Les SLM associés à l’assistance vocale peuvent enfin combler le fossé entre ce que l’usine sait et ce que ses systèmes comprennent. Ils collectent le contexte manquant — le pourquoi, pas seulement le quoi — et ils le font sans que l’employé n’ouvre jamais un ordinateur portable.


Laissez-nous prédire votre prochaine question, car nous vous connaissons…

Mais si la technologie vocale est manifestement si utile,
pourquoi n’est-elle pas déjà partout ?

Il y a plusieurs raisons – et aucune n’a vraiment à voir avec les utilisateurs.

D’abord, le bruit. Les usines sont des environnements bruyants et chaotiques, et les systèmes standards de reconnaissance vocale peinent à gérer les sons, accents ou équipements de protection qui s’interposent. Puis viennent la confidentialité et la conformité – de nombreux sites interdisent les outils ou dispositifs d’enregistrement basés sur le cloud pour des raisons de sécurité ou de protection des données. Il y a aussi la connectivité : le Wi-Fi sur dans l’usine peut être irrégulier ou inexistant, ce qui élimine instantanément la plupart des assistants vocaux grand public.

Et enfin, la confiance culturelle. Beaucoup d’opérateurs ont vu trop de « pilotes d’innovation », et ils sont devenus sceptiques face à un nouveau gadget qui promet de « gagner du temps ». La première fois que j’ai essayé Alexa, elle m’a accidentellement appelée « Susan », ce qui m’a calmé et j’ai stoppé net mes conversations avec elle pendant quelques mois.


Alors, par où commencer pour construire l’intelligence industrielle en pratique ?

  1. Laissez les gens exprimer leurs connaissances

Offrez aux techniciens un moyen simple, basé sur la voix, d’enregistrer ce qu’ils remarquent — pas un nouveau formulaire à remplir, juste un micro qui écoute, avec une compréhension claire de sa mission.

Assurez-vous d’éradiquer dès le départ toutes les peurs et fantasmes liés à l’enregistrement vocal. La seule mission de la solution d’IA vocale est de collecter des connaissances techniques, de les structurer et de les rendre accessibles dans l’entreprise. Ni plus, ni moins…

  1. Connecter l’entrée humaine aux données machine

Reliez ces observations orales aux journaux des capteurs, aux rapports de maintenance et aux données environnementales – en bref, les données IoT de votre entreprise. C’est ainsi qu’on transforme des anecdotes en connaissances.

Pour ceux qui ont déjà un coup d’avance, vous pouvez relier ces données humaines à vos Jumeaux Numériques. Cette merveilleuse source d’information – les travailleurs sur le terrain – peut s’attaquer à l’obsolescence naturelle de vos Jumeaux Numériques.

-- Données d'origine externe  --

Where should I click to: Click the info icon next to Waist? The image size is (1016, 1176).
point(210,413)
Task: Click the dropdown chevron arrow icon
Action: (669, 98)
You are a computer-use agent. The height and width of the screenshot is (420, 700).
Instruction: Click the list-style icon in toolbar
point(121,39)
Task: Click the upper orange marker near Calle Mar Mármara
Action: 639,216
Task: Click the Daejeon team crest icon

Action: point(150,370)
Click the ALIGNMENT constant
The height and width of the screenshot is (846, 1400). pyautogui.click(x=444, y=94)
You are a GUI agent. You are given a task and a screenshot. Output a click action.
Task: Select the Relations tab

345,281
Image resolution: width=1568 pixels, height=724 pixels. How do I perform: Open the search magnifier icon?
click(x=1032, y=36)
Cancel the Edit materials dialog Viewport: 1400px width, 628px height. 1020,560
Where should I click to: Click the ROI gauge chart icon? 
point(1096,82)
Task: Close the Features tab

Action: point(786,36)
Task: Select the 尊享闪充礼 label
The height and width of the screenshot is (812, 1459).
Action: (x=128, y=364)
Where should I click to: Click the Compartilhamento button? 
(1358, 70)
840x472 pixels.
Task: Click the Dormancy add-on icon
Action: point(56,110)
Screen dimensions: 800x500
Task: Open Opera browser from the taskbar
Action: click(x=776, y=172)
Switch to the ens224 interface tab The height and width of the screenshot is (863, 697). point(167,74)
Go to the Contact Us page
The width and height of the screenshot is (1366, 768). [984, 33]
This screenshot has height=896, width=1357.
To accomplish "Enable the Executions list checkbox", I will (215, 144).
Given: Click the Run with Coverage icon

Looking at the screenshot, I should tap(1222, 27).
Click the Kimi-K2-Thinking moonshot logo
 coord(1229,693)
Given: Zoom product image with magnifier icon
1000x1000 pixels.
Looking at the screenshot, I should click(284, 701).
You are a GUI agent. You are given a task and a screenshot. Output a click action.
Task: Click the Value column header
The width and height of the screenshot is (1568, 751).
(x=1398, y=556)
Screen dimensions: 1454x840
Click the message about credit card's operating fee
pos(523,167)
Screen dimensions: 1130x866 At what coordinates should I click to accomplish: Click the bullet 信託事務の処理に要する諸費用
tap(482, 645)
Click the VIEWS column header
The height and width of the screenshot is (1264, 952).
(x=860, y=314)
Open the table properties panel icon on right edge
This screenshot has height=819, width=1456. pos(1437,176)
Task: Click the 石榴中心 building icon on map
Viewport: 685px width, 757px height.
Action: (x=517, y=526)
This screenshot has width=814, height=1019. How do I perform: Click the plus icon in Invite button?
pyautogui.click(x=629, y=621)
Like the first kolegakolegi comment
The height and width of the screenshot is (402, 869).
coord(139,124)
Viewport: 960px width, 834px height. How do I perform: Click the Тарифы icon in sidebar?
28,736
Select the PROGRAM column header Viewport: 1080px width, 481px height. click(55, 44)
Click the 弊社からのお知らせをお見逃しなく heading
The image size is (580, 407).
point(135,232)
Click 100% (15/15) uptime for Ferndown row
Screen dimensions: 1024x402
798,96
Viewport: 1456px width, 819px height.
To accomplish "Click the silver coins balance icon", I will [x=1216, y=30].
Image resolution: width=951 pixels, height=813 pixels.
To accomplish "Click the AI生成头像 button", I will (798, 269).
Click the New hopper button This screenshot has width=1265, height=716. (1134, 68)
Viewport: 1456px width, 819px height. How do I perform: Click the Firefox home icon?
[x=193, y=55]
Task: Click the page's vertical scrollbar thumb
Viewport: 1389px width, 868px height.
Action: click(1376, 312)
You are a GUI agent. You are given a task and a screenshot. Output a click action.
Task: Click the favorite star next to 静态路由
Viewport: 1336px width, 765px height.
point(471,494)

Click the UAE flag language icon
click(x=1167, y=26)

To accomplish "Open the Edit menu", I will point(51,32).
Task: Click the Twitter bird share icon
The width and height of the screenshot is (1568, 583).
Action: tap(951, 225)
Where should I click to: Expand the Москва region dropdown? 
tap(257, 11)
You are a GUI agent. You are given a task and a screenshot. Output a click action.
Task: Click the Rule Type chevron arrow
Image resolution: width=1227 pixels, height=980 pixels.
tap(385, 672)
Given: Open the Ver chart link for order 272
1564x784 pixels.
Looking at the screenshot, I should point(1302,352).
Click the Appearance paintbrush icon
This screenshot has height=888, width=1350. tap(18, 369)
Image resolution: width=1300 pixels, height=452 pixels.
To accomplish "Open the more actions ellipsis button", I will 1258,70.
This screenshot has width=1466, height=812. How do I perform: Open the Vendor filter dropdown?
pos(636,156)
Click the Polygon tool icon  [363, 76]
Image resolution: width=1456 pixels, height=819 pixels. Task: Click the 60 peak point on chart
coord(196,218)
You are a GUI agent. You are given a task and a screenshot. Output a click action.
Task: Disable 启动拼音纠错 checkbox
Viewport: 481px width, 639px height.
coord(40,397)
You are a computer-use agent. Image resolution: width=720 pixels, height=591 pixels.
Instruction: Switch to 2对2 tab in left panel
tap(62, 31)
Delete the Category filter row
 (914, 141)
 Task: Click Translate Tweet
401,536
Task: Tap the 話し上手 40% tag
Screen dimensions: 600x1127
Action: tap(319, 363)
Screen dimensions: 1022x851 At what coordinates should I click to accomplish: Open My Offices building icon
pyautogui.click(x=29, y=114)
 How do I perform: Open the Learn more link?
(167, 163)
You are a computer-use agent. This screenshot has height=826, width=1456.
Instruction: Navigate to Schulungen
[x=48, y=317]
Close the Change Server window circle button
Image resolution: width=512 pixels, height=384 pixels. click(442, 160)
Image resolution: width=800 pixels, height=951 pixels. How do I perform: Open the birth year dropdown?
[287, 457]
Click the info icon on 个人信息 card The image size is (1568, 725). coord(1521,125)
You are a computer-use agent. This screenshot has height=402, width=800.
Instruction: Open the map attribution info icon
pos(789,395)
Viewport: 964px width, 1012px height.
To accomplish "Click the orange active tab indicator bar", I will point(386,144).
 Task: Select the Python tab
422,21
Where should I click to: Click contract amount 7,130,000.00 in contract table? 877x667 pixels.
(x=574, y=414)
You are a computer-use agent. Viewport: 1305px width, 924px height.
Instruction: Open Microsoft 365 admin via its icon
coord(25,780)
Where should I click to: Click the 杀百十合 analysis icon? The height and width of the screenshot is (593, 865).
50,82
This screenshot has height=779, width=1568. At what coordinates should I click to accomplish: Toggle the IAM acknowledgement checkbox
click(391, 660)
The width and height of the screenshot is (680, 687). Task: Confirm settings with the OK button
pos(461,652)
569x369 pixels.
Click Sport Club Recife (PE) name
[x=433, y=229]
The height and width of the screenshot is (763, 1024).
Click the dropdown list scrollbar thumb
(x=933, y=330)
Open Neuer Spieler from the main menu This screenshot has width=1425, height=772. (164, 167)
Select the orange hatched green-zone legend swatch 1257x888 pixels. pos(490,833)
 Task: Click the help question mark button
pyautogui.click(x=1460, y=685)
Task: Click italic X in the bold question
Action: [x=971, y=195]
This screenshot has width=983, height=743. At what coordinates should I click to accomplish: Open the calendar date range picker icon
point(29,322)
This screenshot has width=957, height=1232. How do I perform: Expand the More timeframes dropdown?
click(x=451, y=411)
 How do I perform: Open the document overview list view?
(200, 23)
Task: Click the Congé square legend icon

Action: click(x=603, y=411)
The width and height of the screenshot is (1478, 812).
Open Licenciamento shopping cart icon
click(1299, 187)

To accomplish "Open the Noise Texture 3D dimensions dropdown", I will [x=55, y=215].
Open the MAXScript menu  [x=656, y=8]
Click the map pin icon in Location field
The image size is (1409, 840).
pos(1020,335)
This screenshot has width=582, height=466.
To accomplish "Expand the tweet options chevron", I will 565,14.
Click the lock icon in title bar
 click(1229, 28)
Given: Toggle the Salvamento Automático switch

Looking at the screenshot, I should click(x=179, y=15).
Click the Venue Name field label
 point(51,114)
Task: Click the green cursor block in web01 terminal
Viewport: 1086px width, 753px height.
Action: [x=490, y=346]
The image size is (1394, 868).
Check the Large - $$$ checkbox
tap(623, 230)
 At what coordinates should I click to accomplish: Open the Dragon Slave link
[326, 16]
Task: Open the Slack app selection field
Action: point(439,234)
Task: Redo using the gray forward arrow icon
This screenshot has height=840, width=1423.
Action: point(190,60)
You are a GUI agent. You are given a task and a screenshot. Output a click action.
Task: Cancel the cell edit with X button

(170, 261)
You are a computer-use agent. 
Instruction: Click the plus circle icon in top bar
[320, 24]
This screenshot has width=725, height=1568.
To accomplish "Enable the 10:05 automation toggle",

  1. Restez local et fiable

Construisez de petits modèles sur site qui fonctionnent hors ligne et synchronisent quand c’est possible. Personne ne devrait perdre un rapport parce que le Wi-Fi est tombé en plein milieu de l’usine.


Nous aimons tous dire « les données sont le nouveau pétrole », mais où tracer la ligne entre les données réellement utiles et celles qui ne servent qu’à remplir les camemberts sur un PowerPoint ? La véritable opportunité ne réside pas dans l’ajout de nouveaux tableaux de bord – mais dans l’expérience quotidienne des opérateurs valorisée comme une partie de la mémoire vivante de l’entreprise.

Au final, les usines les plus avancées ne sont peut-être pas celles qui disposent de la plus grande stack d’IA. Ce seront ceux qui se souviennent de leur savoir-faire, traitent la voix et le contexte comme des données à forte valeur ajoutée, et construisent à partir du terrain. Parce que oui – l’intelligence artificielle arrive. Mais c’est l’intelligence industrielle qui la rendra puissante.

Et c’est peut-être là que la vraie transformation nous ramène à la source : quand la chose la plus intelligente de l’usine n’est pas l’algorithme, mais la mémoire vivante des personnes qui y travaillent.